But, even before the Owenites departed the political scene, a greater and more deadly threat to us emerged. For the first time – and very suddenly – environmental issues started to become important on the national political agenda, causing even Mrs Thatcher to make pro-environment speeches (in one of which, to the great joy of the satirists, she promised single-handedly to ‘save the world’). As traditionally Britain’s most environmentally aware mainstream Party, we rather complacently believed we had a monopoly on this agenda. But
it was the Greens who suddenly caught the public’s attention by launching a most imaginative campaign for the 1989 European Elections, in which they fielded an almost full slate of candidates across the country. Just before polling day I started getting reports of a strong Green surge and, indeed, could even feel it in my own Somerset constituency. But none of this prepared me for the shock of the morning of 18 June, when the Euro-election count revealed that the Greens had beaten us into fourth position in every single seat in Britain, except Cornwall (including in my own Somerset), getting nearly two-and-a-half times our national share of the vote. I went to bed that night tormented by the thought that the Party that had started with Gladstone would end with Ashdown.

The opinion-polling organisations run regular polls on how the party leaders are doing – measured by the public’s answer to the question, ‘In your opinion is Party Leader X doing a good or a bad job?’ and then giving a figure based on the difference between those answering ‘good’ and those who say ‘bad’. My rating at this time was a catastrophic minus 23%! This, I think, was the lowest moment of my entire Leadership.

I have always thought that the battle between the two major parties is like a heavyweight boxing match in which the two contestants slug it out, and the last one to remain standing wins. But third-party politics is much more like ju-jitsu: you have to take the momentum of forces you are given and turn them to your advantage. When faced with a political crisis, my first instinct, since I cannot alter the forces involved, has always been to try to find the means to turn them, or else find a way to ride with the punch. But on this occasion I could do nothing.
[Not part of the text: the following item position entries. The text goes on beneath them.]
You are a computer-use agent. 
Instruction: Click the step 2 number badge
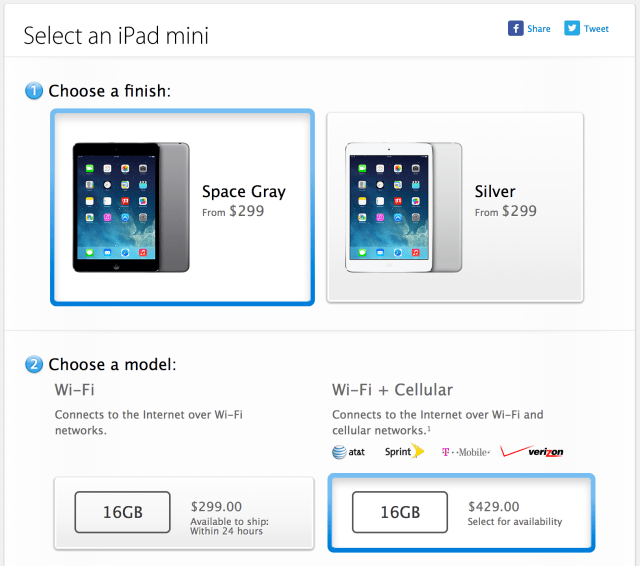click(x=34, y=364)
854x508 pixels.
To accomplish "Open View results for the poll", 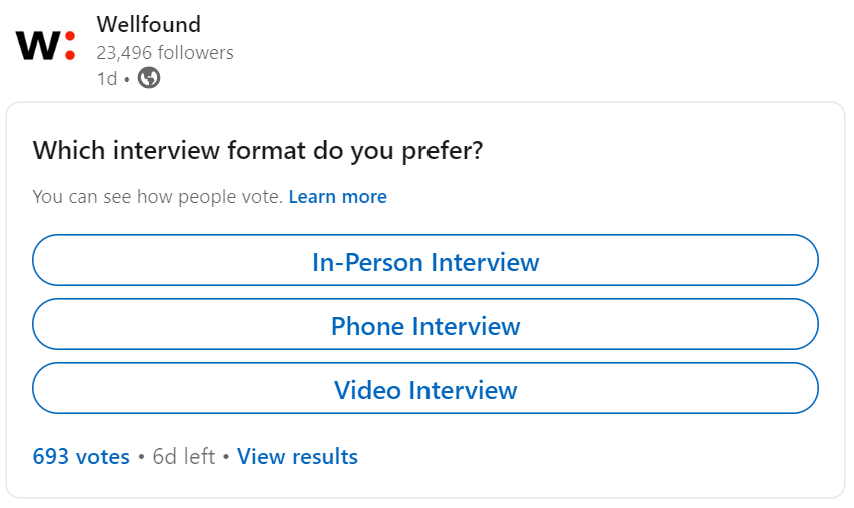I will tap(297, 456).

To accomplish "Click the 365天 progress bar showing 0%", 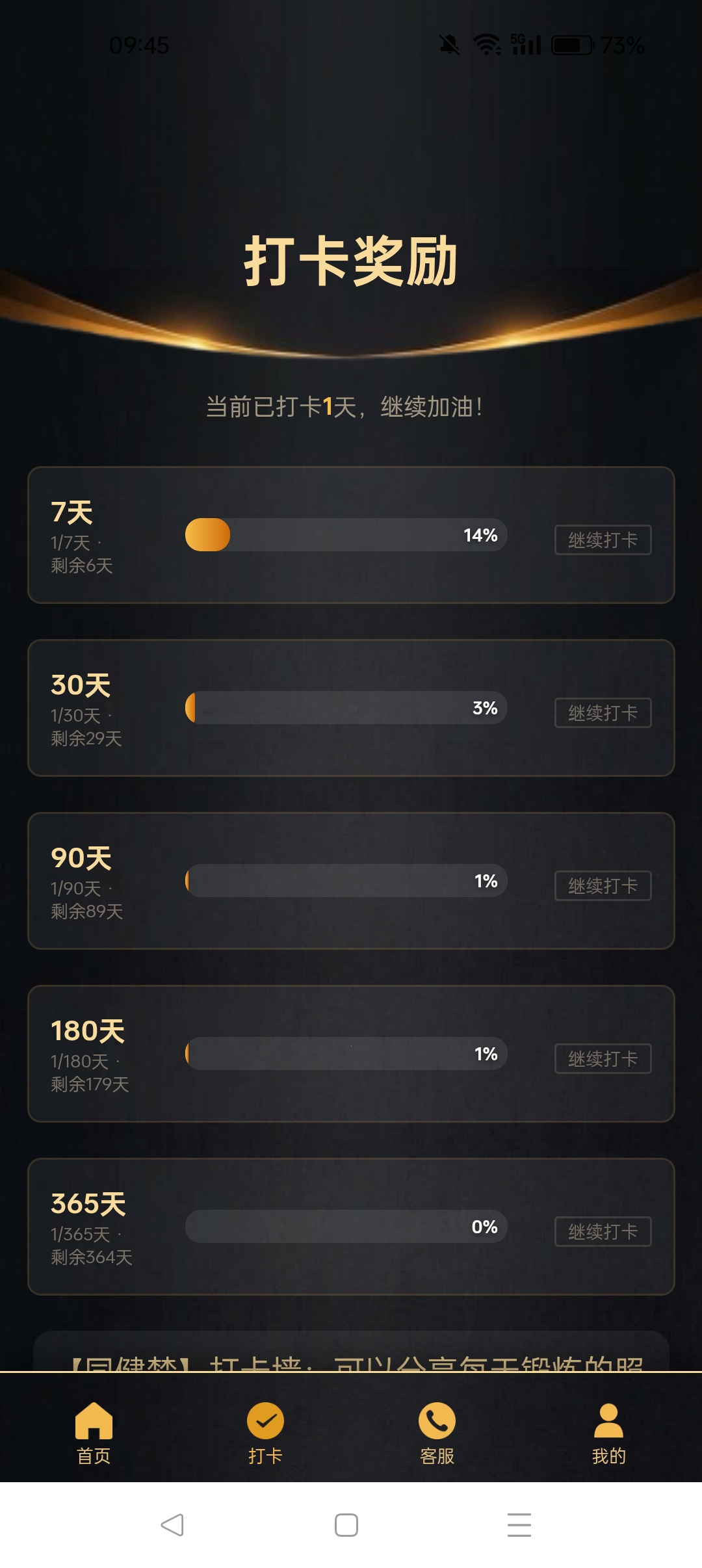I will 346,1227.
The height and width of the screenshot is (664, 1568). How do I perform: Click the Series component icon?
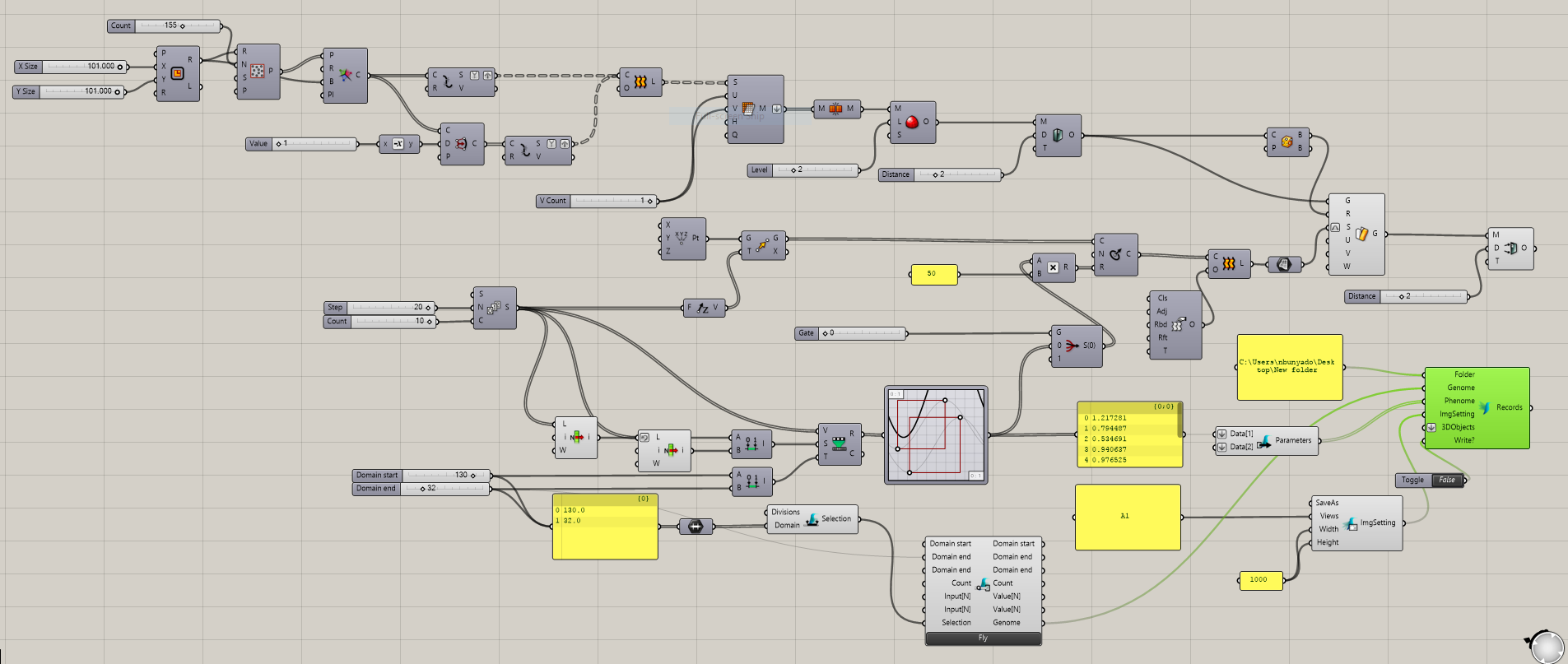494,308
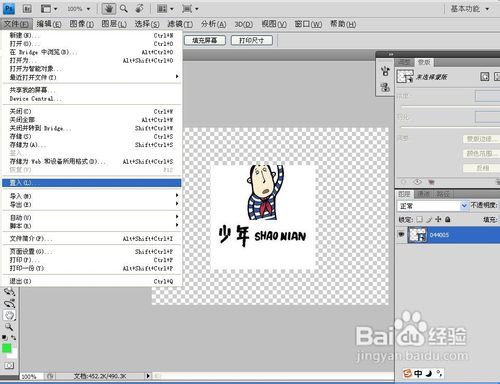Open the zoom level 100% dropdown
Image resolution: width=500 pixels, height=384 pixels.
tap(79, 9)
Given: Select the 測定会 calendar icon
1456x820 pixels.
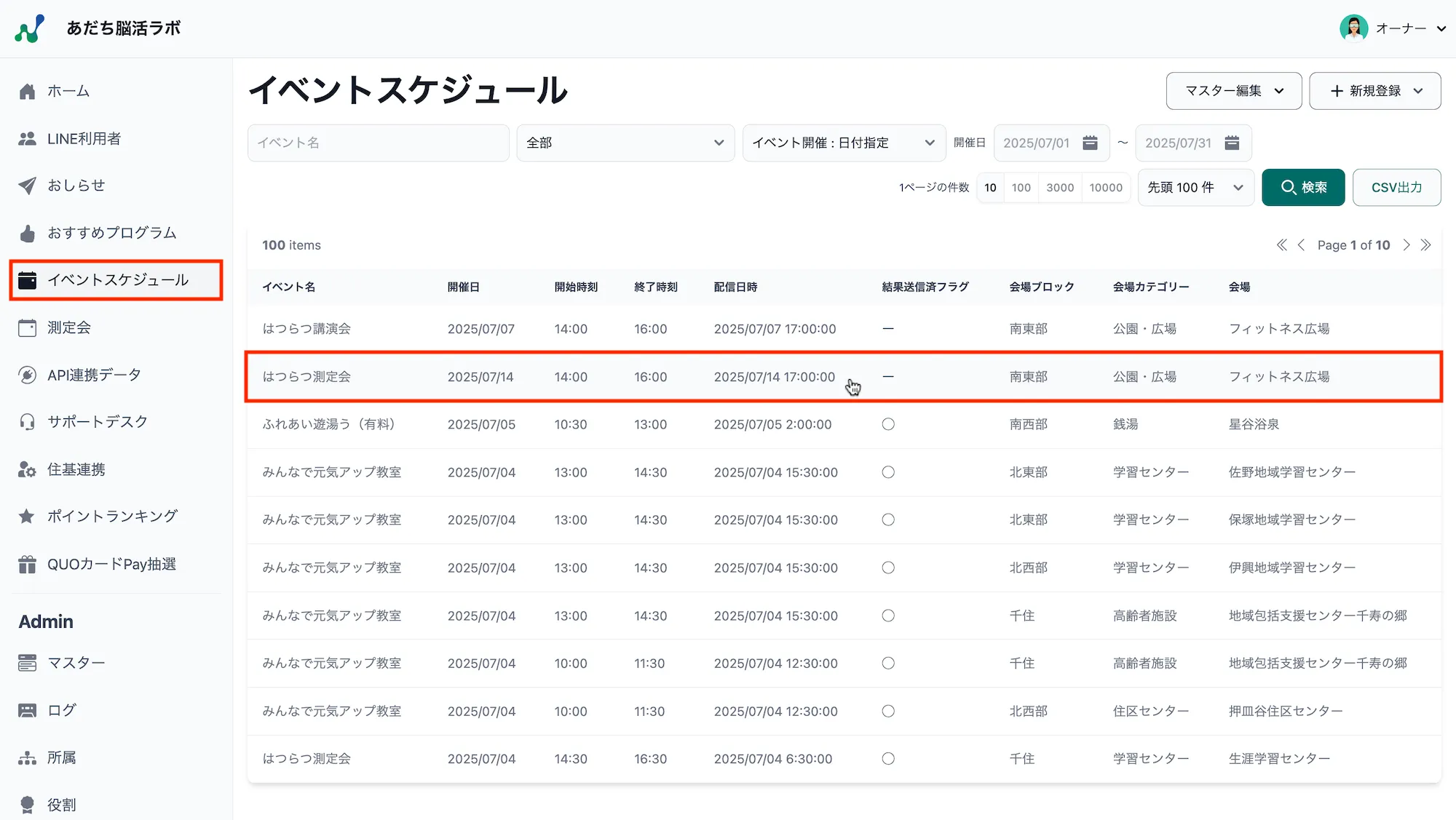Looking at the screenshot, I should point(27,327).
It was a sudden and unforeseen disaster, and we just had to have the strength to hang on and sit it out.

The papers were full of the fact that this disaster was all the result of my leadership, and when I stood up at the next Prime Minister’s Question Time, there were shouts from all around of ‘Mr Six Percent!’ (our poll share in the Euros) and ‘Bite the cyanide capsule, Paddy’. To make matters worse, my postbag was now full of letters from members of the Party saying they were resigning and going to join the Greens, and the
Observer
published a report at the weekend that Simon Hughes was threatening to do the same, if things didn’t improve.
*

And they didn’t improve, for we were now facing another financial crisis. In early July Tim Clement Jones, a long-time supporter and close friend who had taken over the Finance Committee, told me that we were facing a
£
200,000 liquidity shortfall by the end of September and could not pay salaries after that date. Shortly afterwards, the bank threatened to foreclose on our loan, and the auditors announced that they were intending to qualify our accounts, in effect making us bankrupt. We would have to cut our costs – and that meant staff – again. Only this time, having recognised that we had been too timid previously, Tim and I were determined to cut deep enough to get ourselves back into the black, even if it meant reducing the Party’s central staff to a mere skeleton and getting rid of our entire network of regional agents. I even asked my friend Archy Kirkwood to double up and combine his job as Deputy Whip and spokesman for Scotland with that of General Secretary of the Party in Cowley Street, in order to save costs. There was much opposition to this, with dire predictions about destroying the whole Party, but eventually we got the package through the Party’s key committees. Even then, the bank would not agree not to foreclose unless the Officers of the Party signed a formal undertaking that our personal assets were, in the last event, on call if the bank could not recover the loan by any other means. One of the most moving experiences of my life was watching as each of my closest colleagues on the Executive Committee of the Party signed a form which, in effect, bet their personal assets on the Party’s survival.

Our opinion-poll standing was around 4%,
*
and sometimes even lower. Indeed I think I am the only modern party leader who has had the distinction of presiding over an opinion-poll rating of an asterisk: indicating that the pollsters could find no detectable level of support!

There were, however, two tiny shafts of light amidst all this gloom. The first was the issue of Hong Kong passports. The Tiananmen Square massacre had taken place in June, and I had got immediately involved, visiting Hong Kong with Bob MacLennan and joining in some of the demonstrations.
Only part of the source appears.